Nurses make an average of £26,000 ($34,600), while German supermarket chain Aldi offers college graduates a £44,000 ($58,500) starting salary and a flashy company car.
Trouble also looms in other sectors.
A third of permanent workers supplying Britain with food are from the EU, according to the Food and Drink Federation.
The British Hospitality Association, which represents 46,000 hotels, restaurants and clubs, has warned that the sector faces a shortfall of 60,000 workers a year if the number of EU workers is sharply curtailed.
KPMG estimates that 75% of waiters and waitresses and 37% of housekeeping staff in Britain are from the EU. British farms are heavily dependent on seasonal workers from the bloc.
“If you cannot harvest your strawberries anymore … then supermarkets might buy the strawberries directly from Poland,” said Dustmann.

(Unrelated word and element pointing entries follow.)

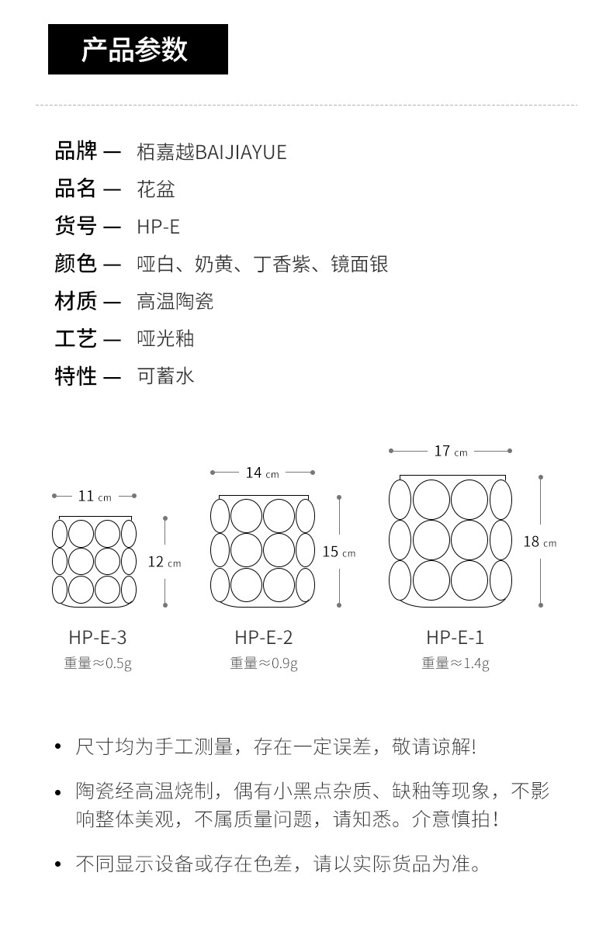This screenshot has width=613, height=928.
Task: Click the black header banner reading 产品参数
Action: (x=137, y=50)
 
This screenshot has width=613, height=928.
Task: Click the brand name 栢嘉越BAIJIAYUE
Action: (x=211, y=152)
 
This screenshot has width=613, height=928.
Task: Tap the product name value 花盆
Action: (x=156, y=189)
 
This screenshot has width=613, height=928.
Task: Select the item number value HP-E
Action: (x=158, y=227)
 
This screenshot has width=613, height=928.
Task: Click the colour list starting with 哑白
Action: (x=262, y=264)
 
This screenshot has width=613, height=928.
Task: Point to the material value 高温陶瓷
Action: (x=175, y=301)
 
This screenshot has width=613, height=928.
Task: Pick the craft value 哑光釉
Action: (x=165, y=338)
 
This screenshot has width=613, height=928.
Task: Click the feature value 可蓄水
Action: (x=165, y=376)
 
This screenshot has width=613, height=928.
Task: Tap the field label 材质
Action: (x=76, y=301)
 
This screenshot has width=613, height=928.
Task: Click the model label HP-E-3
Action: (x=97, y=638)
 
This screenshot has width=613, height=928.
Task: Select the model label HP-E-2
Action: (x=264, y=638)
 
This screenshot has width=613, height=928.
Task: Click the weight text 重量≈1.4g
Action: (x=455, y=663)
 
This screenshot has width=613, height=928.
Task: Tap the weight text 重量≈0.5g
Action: (x=98, y=663)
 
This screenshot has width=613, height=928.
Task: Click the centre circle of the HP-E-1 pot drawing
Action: (x=450, y=540)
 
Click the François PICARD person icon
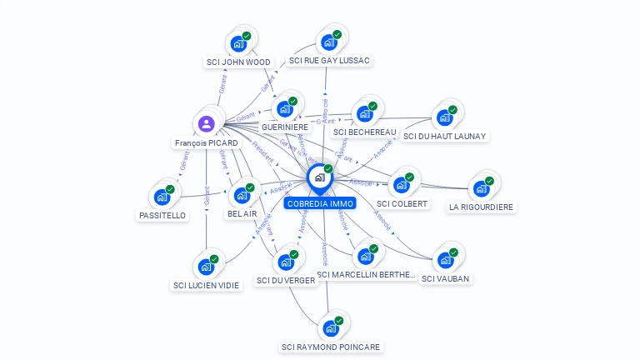coord(206,124)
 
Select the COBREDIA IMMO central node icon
coord(319,178)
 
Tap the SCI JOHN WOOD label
coord(238,62)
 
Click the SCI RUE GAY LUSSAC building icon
coord(329,42)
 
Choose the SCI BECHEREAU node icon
coord(364,113)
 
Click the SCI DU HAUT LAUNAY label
coord(445,136)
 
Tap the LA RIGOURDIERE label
coord(482,207)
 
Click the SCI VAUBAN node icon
coord(446,259)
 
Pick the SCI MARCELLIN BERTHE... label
coord(366,274)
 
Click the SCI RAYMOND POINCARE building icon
coord(331,328)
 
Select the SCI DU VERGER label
coord(286,280)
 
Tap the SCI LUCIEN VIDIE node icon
coord(205,267)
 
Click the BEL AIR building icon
coord(242,195)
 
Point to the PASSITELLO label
coord(162,215)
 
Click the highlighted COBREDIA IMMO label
coord(320,203)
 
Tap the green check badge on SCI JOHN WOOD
coord(247,36)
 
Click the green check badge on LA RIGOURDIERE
coord(489,181)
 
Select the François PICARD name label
coord(207,142)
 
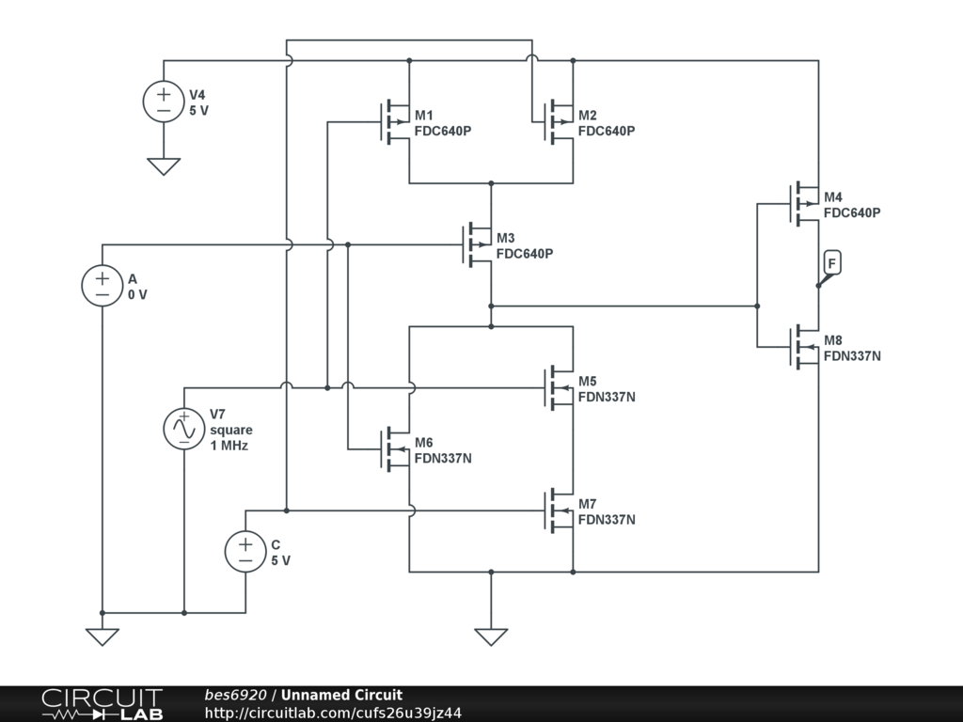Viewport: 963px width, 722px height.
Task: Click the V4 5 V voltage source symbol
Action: pos(164,102)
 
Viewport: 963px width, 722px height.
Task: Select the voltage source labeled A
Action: pos(103,286)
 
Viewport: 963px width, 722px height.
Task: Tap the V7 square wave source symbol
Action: pos(184,429)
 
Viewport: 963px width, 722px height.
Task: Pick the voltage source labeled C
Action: pos(245,551)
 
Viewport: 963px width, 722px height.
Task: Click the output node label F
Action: pos(831,264)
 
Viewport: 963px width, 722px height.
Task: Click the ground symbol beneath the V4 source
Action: pos(164,166)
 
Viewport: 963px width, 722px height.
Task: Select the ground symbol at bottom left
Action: pos(103,636)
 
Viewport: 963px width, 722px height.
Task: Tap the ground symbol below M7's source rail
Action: pos(491,636)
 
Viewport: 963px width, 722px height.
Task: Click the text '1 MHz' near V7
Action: pos(229,446)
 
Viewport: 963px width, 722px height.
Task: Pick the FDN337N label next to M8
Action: pos(852,356)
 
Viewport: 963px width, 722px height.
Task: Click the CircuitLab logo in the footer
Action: pos(102,704)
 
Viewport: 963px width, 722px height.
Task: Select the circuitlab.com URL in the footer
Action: pos(332,714)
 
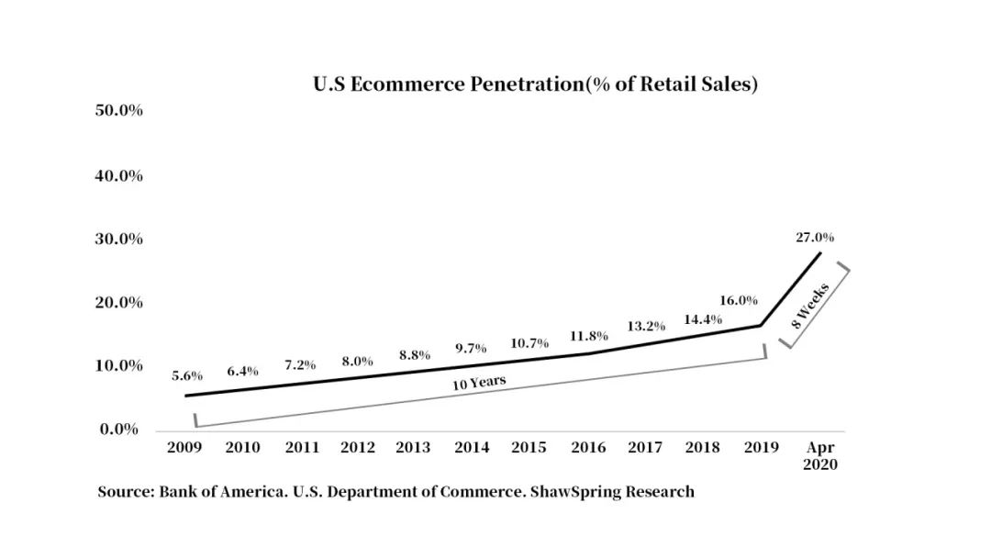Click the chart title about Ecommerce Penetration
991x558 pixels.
[534, 84]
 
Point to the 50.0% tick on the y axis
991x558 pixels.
[118, 111]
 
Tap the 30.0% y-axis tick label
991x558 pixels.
[118, 239]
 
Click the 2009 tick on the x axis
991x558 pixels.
[185, 448]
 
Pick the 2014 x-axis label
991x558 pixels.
[472, 448]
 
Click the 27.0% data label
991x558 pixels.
[815, 238]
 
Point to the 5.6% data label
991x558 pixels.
[187, 376]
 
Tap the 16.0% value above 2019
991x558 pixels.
[739, 300]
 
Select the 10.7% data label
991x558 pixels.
[529, 343]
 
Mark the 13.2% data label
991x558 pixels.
[645, 326]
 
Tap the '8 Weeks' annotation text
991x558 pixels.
[811, 306]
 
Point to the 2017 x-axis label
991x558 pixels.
[645, 448]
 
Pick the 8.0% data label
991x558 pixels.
[358, 361]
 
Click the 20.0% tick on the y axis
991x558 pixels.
[118, 302]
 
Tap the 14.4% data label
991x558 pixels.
[703, 319]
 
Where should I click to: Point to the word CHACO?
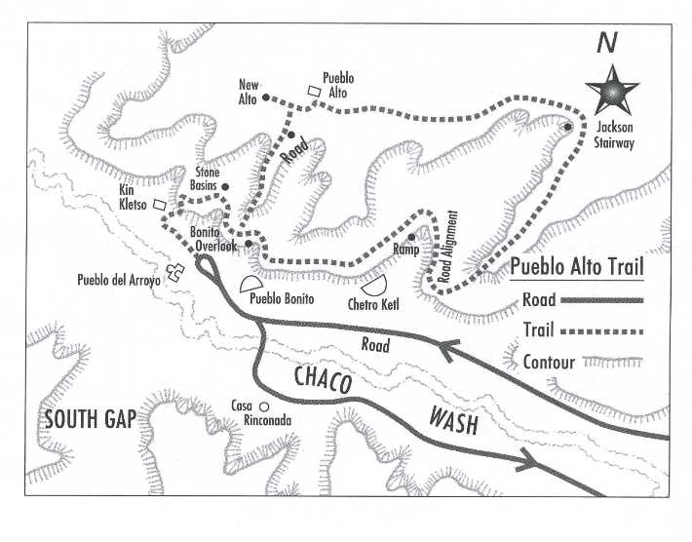click(323, 380)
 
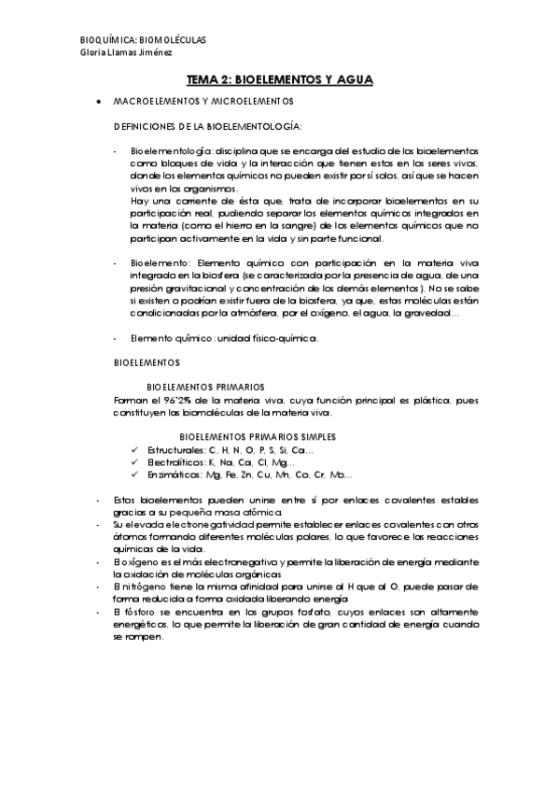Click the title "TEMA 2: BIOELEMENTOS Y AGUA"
pyautogui.click(x=279, y=80)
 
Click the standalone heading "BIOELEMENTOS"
pyautogui.click(x=147, y=361)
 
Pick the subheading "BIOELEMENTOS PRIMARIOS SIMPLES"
pyautogui.click(x=258, y=436)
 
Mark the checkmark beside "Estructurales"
pyautogui.click(x=136, y=450)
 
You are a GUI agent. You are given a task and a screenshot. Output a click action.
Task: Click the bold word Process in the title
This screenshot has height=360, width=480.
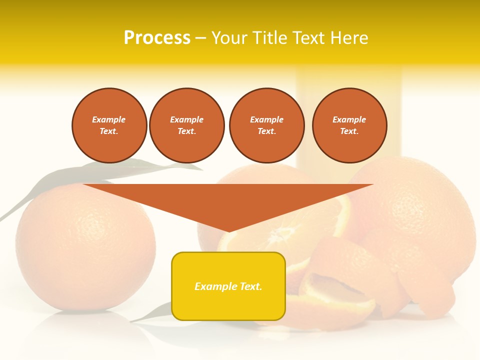[157, 38]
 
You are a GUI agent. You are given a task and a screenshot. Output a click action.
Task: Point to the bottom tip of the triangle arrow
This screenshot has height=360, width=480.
[229, 231]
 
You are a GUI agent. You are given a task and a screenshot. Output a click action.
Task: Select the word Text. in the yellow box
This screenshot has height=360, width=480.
[250, 286]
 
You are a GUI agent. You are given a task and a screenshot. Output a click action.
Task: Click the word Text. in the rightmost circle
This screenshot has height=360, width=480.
[349, 132]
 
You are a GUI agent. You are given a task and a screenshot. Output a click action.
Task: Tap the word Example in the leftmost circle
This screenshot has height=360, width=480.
[109, 120]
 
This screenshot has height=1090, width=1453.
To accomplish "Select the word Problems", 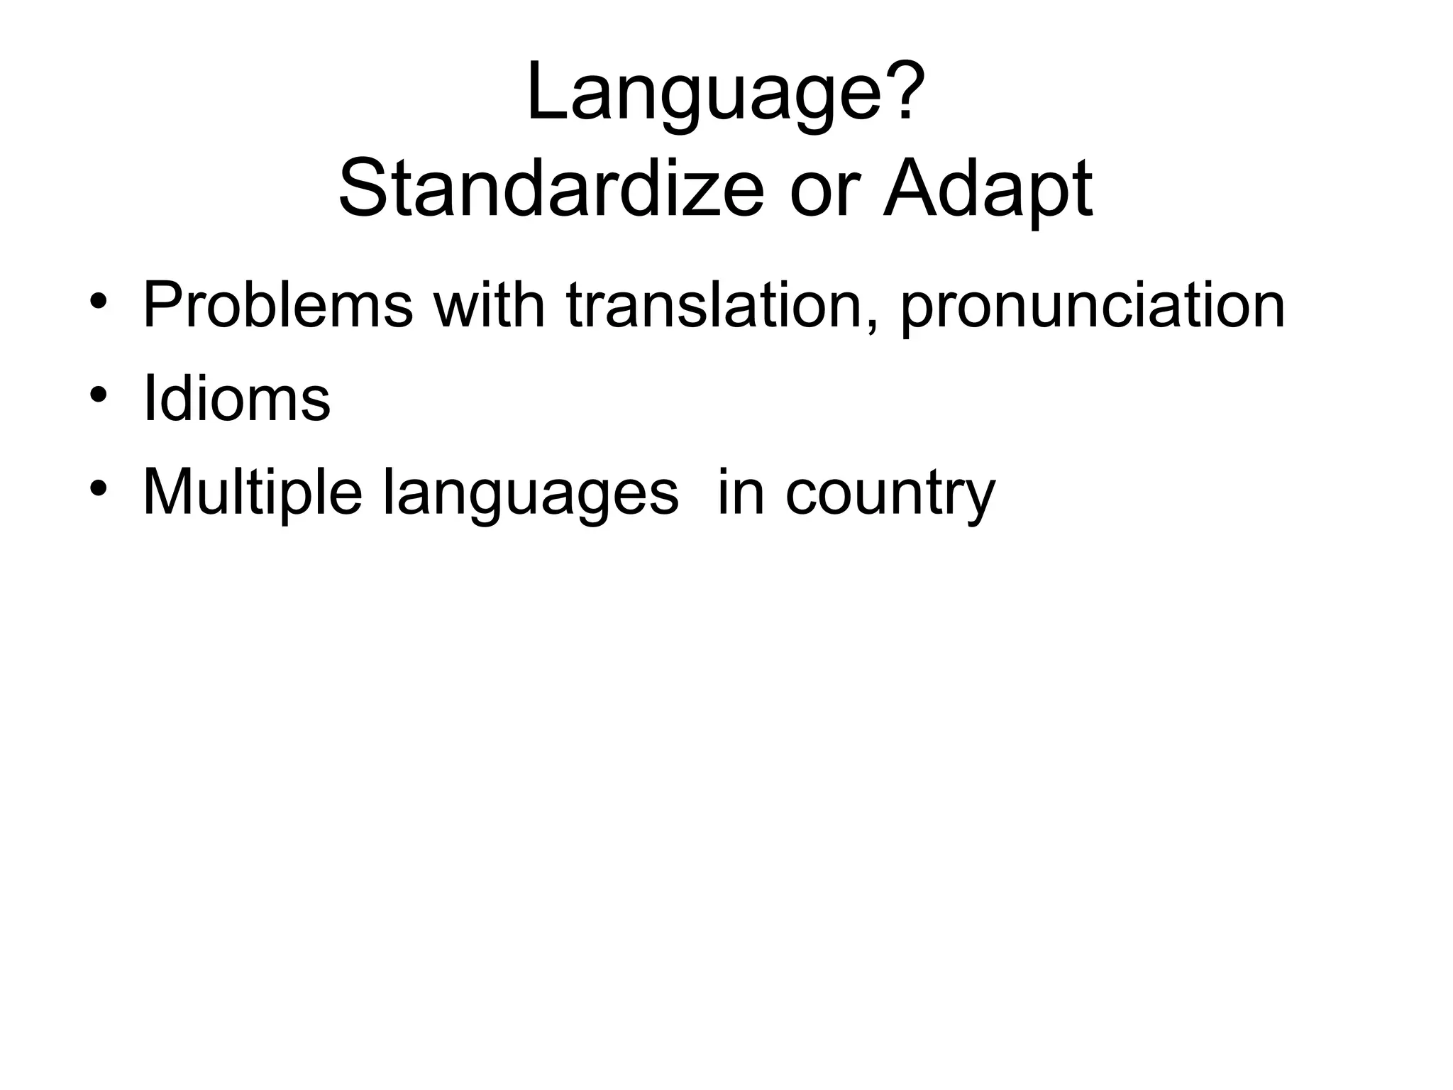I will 277,306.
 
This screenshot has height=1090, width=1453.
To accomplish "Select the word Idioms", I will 236,399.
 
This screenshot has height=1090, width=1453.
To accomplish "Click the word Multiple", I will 253,494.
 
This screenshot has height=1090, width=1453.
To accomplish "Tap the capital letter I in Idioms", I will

Business groups and labor unions have repeatedly called on the government to moderate its negotiating position. But May has shown no signs of backing down.
“The government is interpreting the vote to leave the EU as a vote against immigration … and to some extent that is true,” said Rolfe.
Boston, a town on the east coast of England, shows why: According to census data, the town’s foreign-born population grew by 467% in the decade to 2011. In 2016, the town had the highest proportion of voters choosing to leave the EU.